When Seoul's city planners decided in the 1980s to build upward rather than outward, they set a precedent that would transform Asia's urban landscape. Three decades later, as Nairobi grapples with a housing shortage that has seen median rental prices in Westlands climb to over Ksh150,000 monthly for a two-bedroom apartment, the question haunting City Hall is whether Kenya's capital can learn from these global examples—or if it's already too late.
The numbers tell a sobering story. Nairobi's population has surged to nearly 5 million, yet the housing deficit stands at approximately 200,000 units annually. Unlike Singapore, which enforced strict zoning laws and invested heavily in public housing through the Housing and Development Board, Nairobi has watched private developers dominate the market while informal settlements like Kibera and Mathare continue to swell. The Nairobi County Integrated Development Plan acknowledges the crisis, yet implementation remains patchy across constituencies from Embakasi to Dagoretti.
Compare this to Dubai's structured approach: deliberate vertical clustering around Sheikh Zayed Road and strict building codes that transformed desert into ordered density. Or look at Cape Town, where post-apartheid housing initiatives prioritized accessible neighbourhoods on the city's periphery—not unlike Nairobi's push into Kajiado and Kiambu, though with far greater coordination and infrastructure investment upfront.
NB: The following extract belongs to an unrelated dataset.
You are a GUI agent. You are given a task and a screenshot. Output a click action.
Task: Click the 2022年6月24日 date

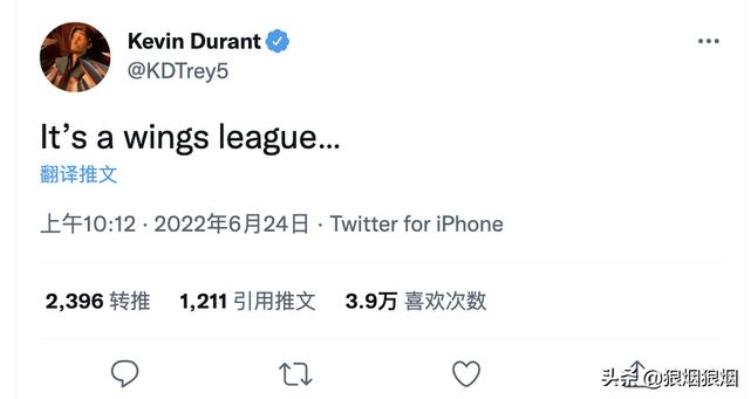tap(232, 224)
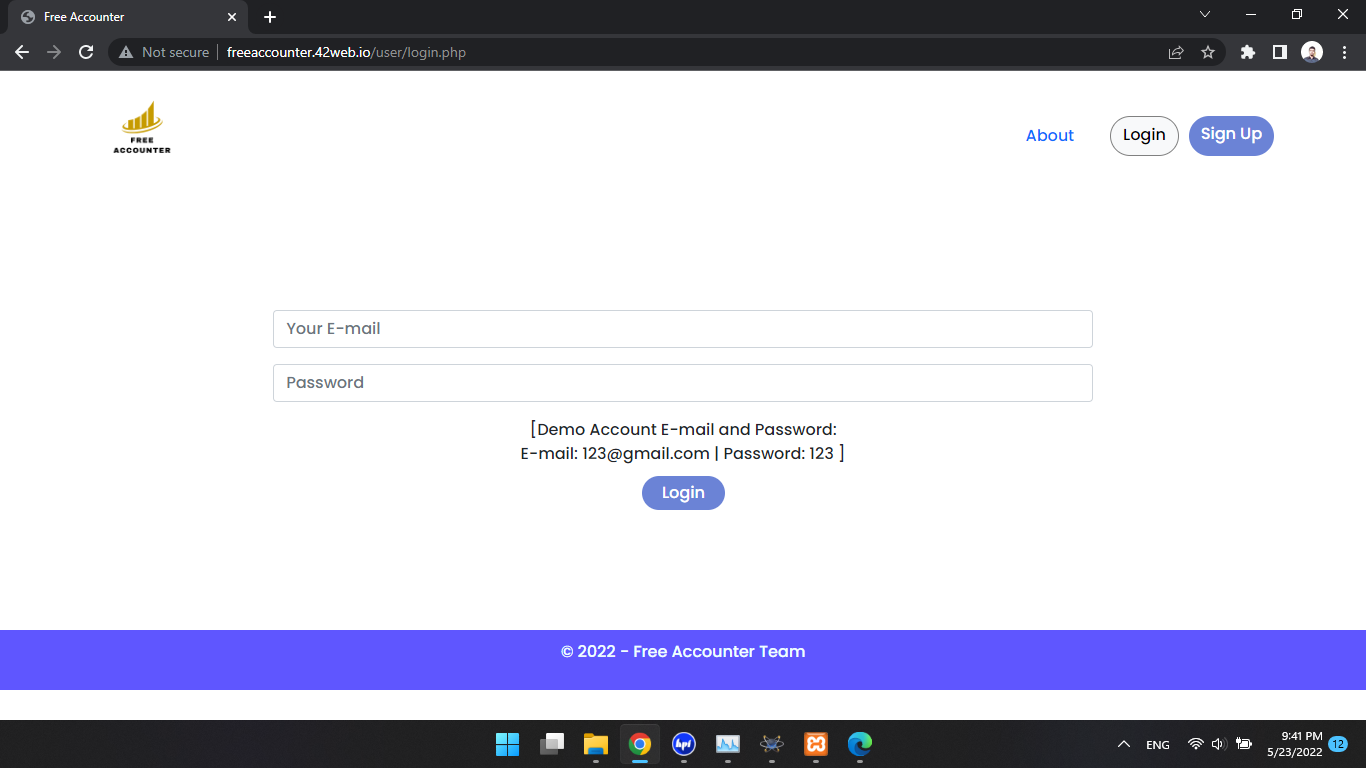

Nairobi's strategy appears fragmented by contrast. The Nairobi Metropolitan Services' recent push to revitalize decaying zones around Ngara and Industrial Area shows intent, yet lacks the comprehensive zoning enforcement seen in global peers. Meanwhile, sprawl continues unchecked along the Southern Bypass toward Ongata Rongai, where developers operate with minimal oversight, replicating the chaotic expansion that plagued Bangkok before stricter regulations took hold.
The City County government has introduced the Nairobi Integrated Urban Development Master Plan 2022-2032, which mandates mixed-use development and public transport integration—borrowing playbook pages from Barcelona and Copenhagen. Yet without the fiscal muscle or institutional consistency of these European cities, implementation remains aspirational. Public-private partnerships in Kilimani and parts of Parklands show promise, but they benefit primarily affluent residents rather than the majority earning under Ksh50,000 monthly.
The critical difference between Nairobi and its global comparators isn't ambition but execution. Seoul, Singapore, and even Johannesburg enforced their visions through political will and long-term investment. Nairobi risks becoming a cautionary tale—a city that studied the solutions but failed to implement them decisively. With another 2 million residents projected by 2035, the window for learning from global precedent is rapidly closing.
This article was compiled by AI from the sources linked above and screened before publishing. See our editorial standards.